"Her şey ben yaşarken oldu, bunu bilsin insanlar" der İsmet Özel.
Önceleri bu hissin şairlere has olduğunu sanırdım. Türkiye siyasetini yakından takip etmenin bu hissi bana da yaşatacağını ummazdım.
Beş yıldır bu hissi daha sık yaşar oldum. 2009'da Davos'taki "one minute" hadisesi sonrası Türkiye siyasetinde yaşananlar gittikçe beklediğimiz, gerçekleşeceğini bildiğimiz olaylara dönüştü.
Sözgelimi AK Parti iktidarına muhalefet eden grupların enerjisini barındıran fay hatları teker teker bir şekilde harekete geçti ya da geçirildi. Gezi olayları sonrası ise krizleri ve siyaseti dizayn denemelerini öngörme hissiyatımız daha da güçlendi.
Peş peşe gelen üç seçimin ilki olan 2014 Yerel Seçimleri öncesinde hükümetin güçlü bir saldırıya maruz kalacağını bekleyenler az değildi. 17-25 Aralık darbe girişimi böylesi bir beklenti ortamında gerçekleşti. Aynı şekilde son bir yılda Paralel yapı ile mücadelenin bir devlet politikası haline geldiği ve Gülen Hareketi ile ilgili birçok soruşturmanın devam ettiği biliniyordu. Bu hareketin medya ve diğer kurumlarına yönelik operasyon yapılacağı da konuşuluyordu.

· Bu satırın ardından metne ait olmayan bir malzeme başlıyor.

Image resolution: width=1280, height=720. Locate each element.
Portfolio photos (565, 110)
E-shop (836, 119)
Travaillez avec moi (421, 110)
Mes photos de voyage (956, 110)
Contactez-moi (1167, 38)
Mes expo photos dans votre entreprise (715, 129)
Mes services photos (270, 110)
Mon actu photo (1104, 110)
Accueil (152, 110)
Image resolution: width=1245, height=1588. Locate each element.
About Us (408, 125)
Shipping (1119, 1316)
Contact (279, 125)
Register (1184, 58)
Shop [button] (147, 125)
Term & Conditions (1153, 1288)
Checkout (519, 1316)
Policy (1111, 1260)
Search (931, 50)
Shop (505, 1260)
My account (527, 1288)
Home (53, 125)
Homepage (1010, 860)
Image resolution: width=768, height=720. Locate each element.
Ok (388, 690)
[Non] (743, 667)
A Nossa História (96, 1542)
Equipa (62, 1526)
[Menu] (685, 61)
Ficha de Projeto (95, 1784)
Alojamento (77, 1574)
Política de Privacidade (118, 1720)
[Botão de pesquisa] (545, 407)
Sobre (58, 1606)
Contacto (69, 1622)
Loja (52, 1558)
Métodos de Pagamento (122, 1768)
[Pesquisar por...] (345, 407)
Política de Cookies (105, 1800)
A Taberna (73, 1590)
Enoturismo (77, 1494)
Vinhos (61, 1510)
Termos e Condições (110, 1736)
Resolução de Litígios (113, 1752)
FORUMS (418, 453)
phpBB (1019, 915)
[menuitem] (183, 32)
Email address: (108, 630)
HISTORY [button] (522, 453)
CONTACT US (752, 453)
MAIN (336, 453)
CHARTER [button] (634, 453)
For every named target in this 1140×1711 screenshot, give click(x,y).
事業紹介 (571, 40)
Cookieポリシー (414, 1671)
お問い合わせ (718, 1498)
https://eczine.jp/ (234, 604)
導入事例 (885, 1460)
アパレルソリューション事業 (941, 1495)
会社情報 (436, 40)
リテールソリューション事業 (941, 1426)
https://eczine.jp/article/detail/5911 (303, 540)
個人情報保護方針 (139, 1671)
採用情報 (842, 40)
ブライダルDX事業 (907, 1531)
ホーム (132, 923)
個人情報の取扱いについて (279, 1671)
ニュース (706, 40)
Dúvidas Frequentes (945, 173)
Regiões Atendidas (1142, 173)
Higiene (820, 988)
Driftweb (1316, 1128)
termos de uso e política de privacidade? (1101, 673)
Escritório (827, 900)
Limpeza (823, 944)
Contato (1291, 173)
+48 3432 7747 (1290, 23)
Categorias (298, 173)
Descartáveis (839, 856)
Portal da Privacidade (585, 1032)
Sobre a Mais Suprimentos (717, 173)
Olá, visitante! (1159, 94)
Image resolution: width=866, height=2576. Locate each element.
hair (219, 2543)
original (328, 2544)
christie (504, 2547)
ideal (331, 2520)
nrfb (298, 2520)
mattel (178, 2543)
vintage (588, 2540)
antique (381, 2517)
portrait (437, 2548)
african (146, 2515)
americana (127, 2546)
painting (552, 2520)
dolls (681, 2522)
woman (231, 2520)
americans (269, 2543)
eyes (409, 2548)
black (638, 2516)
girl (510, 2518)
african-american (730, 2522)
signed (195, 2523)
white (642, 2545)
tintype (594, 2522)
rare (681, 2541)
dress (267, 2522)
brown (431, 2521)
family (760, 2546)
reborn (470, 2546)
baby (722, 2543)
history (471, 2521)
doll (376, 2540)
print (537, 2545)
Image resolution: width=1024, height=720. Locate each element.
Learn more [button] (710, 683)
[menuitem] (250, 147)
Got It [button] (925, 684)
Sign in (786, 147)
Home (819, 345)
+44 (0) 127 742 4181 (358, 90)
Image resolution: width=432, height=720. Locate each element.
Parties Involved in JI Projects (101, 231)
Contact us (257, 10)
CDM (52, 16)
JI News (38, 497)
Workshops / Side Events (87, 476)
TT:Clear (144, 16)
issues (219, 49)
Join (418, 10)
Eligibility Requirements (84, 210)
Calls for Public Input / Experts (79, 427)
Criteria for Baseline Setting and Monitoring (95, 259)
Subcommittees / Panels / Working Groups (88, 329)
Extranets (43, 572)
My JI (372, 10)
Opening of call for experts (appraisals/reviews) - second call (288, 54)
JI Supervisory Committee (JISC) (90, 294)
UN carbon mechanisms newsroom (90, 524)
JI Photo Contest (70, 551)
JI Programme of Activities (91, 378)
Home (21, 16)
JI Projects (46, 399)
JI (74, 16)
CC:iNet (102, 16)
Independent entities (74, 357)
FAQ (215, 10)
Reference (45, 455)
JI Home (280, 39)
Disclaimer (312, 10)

Beklendiği gibi, 14 Aralık Pazar günü gerçekleşen tutuklamalarla yeni bir evreye girildi. Tahşiye davası ile Gülen Hareketi'nin medyadaki önemli isimlerinden bazıları da "kumpas kuran bir çeteleşme" davasına dahil edildi. Bu tür yeni davaların açılmaya devam edileceğinden bahsediliyor. Görünen o ki, paralel yapı ile mücadele kademeli işleyen bir süreç halinde gidiyor. Spesifik konularla ilgili davalar gündeme geliyor ve muhtemelen bunlar ana bir davaya dönüşecek.
Gülen Hareketi'nden gazetecilerin tutuklanması kimseyi şaşırtmadı. Zira bu bilgi günler öncesinden sosyal medyada yer aldı. Bu bilgi sayesinde Gülen Hareketi'ne yakın medya açılacak bu davaya yönelik olarak ulusal ve uluslararası kamuoyunu önceden oluşturdu.
Dava, "özgür basını susturmaya yönelik otoriterleşmenin son manevrası" olarak sunuldu. Paralel yapı ile mücadelenin bilgisinin önceden bu kadar kolaylıkla medyaya sızdırılması yürütülen mücadelenin gelgitleri olan bir mahiyet kazanabileceğini gösteriyor. Daha önemlisi, her şey bilgimiz dahilinde gerçekleşiyor. Bu bilinirlik elbette şeffaflık demek değil. Devlet içinde kritik kurumlarda kadrolaşmış bir yapının gücünün devam ettiğinin göstergesi. Ve bu bilinirlik aktörlerin ve tarafların kendi pozisyonunu savunmak için seferberlik yapmasını ve kamuoyu oluşturmasını kolaylaştıran bir imkân tanıyor.
Tahşiye davası ile birlikte, Gülen Hareketi'nin dışta "özgürlük ve demokrasi," üzerinden içte ise teo-politik dini söylem üzerinden mazlumluk hissiyatı üreteceği görünmektedir. Bu hareket içine girdiği iktidar oyununda farklı dini gruplarda emniyetsizlik ve adaletsizlik kanaatini oluşturduğu için beklediği desteği göremeyecektir.
"Cevşan ve Kur'an okuyan başörtülü kadınların" mağduriyeti üzerinden yaşanabilecek sahiplenilmeme hissi yeni bir tür radikalleşme ve marjinalleşmenin zeminini hazırlayabilir.
Başarılı ve birbirine tutkun bir örgüt olmak muhasebeyi güçleştirmekte. Gülen Hareketi zaten otonomisi yüksek bir cemaatti. Beklediği desteği bulamadıkça diğer dini gruplardan kopuş artacaktır.
Güçlü bir iç dini söylem de haklılık duygusunu yeniden ve yeniden büyütüyor.
Devleti ele geçirme refleksi hareket içinde bir türlü eleştirilemiyor. Bu saatten sonra bu muhasebe daha da zor... Kendini uluslararası desteğe muhtaç hissettikçe de Türkiyeliliğini daha hızlı kaybetme sürecine girecektir.